For a computer with Titan GPU (compute_35,sm_35
), I compiled some code using this line in CMakeLists.txt
set(CUDA_NVCC_FLAGS ${CUDA_NVCC_FLAGS};-gencode arch=compute_35,code=sm_35)
The code compiles and also runs fine.
I wanted to check what compilation problems this code would cause for a friend who uses a GTS 450 (compute_20,sm_21
). So, I changed the above line to:
set(CUDA_NVCC_FLAGS ${CUDA_NVCC_FLAGS};-gencode arch=compute_20,code=sm_21)
The code compiles without any errors on my computer with Titan. But when I run it (again on my Titan computer), its fails after a thrust::copy
call with the following error:
$ ./foobar
terminate called after throwing an instance of 'thrust::system::system_error'
what(): invalid device function
"foobar" terminated by signal SIGABRT (Abort)

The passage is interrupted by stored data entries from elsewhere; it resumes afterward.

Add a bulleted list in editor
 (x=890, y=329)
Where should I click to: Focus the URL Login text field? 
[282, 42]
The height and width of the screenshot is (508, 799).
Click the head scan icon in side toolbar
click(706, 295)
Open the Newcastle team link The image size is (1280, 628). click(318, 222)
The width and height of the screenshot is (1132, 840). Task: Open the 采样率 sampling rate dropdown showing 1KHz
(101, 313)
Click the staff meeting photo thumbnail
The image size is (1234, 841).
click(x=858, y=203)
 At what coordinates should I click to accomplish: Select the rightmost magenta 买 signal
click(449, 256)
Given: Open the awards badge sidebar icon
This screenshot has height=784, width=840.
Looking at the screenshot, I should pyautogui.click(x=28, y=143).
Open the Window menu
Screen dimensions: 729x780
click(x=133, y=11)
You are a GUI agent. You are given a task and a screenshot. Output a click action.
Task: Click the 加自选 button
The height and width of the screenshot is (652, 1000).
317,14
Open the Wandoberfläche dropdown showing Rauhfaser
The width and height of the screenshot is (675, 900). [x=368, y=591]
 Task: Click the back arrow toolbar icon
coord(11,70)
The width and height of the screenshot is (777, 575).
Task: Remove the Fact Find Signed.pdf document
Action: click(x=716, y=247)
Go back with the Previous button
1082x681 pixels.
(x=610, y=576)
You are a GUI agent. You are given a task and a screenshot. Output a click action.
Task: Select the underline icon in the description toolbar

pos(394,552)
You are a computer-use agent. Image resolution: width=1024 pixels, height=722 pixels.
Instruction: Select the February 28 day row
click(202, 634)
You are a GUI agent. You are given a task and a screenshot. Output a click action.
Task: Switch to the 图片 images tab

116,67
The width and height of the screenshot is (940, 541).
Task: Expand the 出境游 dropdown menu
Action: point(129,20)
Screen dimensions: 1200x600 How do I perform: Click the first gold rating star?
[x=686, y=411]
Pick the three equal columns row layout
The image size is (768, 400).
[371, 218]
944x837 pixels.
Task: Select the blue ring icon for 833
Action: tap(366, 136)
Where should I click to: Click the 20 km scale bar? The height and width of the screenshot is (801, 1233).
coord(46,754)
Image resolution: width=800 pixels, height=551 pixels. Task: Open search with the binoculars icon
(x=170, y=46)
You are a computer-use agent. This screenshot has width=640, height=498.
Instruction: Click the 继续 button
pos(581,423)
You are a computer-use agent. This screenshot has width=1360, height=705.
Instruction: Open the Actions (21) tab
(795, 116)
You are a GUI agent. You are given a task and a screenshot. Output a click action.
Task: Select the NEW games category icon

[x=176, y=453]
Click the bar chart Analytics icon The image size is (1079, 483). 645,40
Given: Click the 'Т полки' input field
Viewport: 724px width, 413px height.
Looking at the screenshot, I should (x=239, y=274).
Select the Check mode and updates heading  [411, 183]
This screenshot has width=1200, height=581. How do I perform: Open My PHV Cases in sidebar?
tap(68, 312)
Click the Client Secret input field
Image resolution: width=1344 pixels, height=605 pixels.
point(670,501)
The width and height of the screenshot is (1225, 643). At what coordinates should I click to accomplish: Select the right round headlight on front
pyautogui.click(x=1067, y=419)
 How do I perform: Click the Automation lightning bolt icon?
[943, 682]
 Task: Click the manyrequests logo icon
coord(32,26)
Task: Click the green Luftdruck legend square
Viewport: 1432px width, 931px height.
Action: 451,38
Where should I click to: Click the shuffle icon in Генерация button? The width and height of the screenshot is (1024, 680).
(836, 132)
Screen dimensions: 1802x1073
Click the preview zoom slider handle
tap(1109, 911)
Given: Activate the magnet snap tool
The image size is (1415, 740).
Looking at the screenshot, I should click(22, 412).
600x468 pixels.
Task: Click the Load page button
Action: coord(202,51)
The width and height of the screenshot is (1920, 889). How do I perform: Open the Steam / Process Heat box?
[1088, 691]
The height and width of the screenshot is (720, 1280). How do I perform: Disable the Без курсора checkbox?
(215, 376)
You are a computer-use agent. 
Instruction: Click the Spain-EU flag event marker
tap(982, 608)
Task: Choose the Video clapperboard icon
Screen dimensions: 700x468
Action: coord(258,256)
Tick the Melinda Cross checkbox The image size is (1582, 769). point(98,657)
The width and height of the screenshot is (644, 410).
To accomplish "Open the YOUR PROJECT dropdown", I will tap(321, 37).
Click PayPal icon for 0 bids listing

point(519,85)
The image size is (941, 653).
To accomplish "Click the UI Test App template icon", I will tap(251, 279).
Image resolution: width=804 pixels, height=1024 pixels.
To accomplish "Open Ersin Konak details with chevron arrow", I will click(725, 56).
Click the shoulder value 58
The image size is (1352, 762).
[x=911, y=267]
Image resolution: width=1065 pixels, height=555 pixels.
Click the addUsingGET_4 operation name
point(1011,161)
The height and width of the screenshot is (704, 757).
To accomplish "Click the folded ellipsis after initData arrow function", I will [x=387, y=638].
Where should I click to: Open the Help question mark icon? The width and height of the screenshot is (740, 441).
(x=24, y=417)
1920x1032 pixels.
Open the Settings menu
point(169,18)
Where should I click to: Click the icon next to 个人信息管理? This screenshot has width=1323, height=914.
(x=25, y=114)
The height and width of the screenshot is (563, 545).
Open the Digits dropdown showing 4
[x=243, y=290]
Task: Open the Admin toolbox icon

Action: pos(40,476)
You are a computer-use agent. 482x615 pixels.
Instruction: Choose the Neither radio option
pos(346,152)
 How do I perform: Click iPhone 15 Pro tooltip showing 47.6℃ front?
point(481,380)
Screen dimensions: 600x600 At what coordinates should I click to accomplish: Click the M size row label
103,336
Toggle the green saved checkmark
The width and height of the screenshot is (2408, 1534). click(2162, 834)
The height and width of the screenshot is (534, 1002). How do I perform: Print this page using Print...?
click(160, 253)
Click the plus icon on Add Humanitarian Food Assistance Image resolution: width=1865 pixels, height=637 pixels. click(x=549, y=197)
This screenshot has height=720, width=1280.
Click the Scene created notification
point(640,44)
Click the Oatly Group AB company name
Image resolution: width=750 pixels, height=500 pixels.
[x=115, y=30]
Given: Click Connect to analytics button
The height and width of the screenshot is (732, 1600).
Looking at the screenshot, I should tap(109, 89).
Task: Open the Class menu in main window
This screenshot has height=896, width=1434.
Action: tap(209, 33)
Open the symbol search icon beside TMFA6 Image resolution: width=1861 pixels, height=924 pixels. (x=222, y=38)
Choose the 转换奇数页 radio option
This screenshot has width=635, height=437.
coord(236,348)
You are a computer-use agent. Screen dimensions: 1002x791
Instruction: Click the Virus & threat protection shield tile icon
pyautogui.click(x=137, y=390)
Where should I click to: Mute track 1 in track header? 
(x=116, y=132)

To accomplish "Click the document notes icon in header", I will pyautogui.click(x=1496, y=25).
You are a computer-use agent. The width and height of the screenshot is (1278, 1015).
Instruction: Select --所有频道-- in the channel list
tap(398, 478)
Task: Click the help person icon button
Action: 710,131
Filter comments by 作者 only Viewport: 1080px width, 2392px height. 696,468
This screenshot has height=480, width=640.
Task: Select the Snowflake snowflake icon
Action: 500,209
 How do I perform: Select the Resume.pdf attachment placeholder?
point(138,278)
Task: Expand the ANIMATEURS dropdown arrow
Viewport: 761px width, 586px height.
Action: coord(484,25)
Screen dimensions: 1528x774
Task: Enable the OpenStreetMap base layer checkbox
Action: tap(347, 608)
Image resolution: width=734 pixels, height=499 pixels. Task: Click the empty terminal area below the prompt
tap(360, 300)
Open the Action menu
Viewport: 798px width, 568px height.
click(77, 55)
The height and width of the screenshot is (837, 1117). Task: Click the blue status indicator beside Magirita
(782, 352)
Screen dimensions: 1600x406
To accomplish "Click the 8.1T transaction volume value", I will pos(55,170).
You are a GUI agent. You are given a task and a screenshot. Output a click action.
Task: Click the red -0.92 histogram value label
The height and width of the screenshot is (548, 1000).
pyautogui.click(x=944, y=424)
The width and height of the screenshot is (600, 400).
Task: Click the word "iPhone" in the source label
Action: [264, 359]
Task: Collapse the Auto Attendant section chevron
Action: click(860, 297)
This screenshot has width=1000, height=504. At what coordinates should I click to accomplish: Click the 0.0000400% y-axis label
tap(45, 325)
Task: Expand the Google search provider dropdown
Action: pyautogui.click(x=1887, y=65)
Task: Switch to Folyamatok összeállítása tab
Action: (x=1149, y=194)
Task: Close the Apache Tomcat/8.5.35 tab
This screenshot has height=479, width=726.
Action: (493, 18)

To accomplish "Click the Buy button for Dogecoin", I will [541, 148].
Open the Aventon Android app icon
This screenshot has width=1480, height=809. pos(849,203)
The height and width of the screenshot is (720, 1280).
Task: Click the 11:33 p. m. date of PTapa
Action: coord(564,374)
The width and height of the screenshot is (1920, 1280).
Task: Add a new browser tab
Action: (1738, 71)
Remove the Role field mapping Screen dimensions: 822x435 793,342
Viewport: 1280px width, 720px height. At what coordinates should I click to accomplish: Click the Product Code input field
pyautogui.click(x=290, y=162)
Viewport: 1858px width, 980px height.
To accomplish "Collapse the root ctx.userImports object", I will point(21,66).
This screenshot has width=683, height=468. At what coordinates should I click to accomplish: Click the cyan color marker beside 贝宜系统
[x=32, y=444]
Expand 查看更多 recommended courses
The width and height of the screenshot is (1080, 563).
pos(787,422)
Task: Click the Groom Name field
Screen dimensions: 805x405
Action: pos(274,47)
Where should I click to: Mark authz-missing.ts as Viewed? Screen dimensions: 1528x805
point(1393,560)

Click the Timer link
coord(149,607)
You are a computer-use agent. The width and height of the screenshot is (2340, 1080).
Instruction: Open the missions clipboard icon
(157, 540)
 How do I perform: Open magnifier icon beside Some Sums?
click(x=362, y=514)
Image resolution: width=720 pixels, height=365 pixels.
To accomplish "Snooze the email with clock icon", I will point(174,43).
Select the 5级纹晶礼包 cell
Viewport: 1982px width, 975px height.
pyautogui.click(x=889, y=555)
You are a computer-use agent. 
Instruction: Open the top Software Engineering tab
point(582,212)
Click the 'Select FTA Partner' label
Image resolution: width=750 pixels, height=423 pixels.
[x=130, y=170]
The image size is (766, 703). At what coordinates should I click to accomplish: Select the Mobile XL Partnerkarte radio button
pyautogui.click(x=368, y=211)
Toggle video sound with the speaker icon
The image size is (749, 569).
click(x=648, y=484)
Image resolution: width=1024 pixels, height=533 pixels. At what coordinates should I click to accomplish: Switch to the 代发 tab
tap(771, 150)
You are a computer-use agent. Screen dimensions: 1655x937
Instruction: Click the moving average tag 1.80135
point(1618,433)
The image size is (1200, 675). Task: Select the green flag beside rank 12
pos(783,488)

Google says the above error is caused due to GPU architecture mismatch.
The strangest part is that with the above line (arch=compute_20,code=sm_21
), the code compiles and runs without error on my friend's computer with GTS 450! Except for the GPU, her Ubuntu 12.04, gcc and CUDA SDK 5.5 versions are the same as mine.
Is this the real cause of this error? Why cannot Titan run compute_20
code? Isn't a CUDA GPU supposed to be backwards compatible with PTX or SASS code? Even if it isn't, why cannot the driver JIT compile the compute_20
PTX to the SASS of sm_35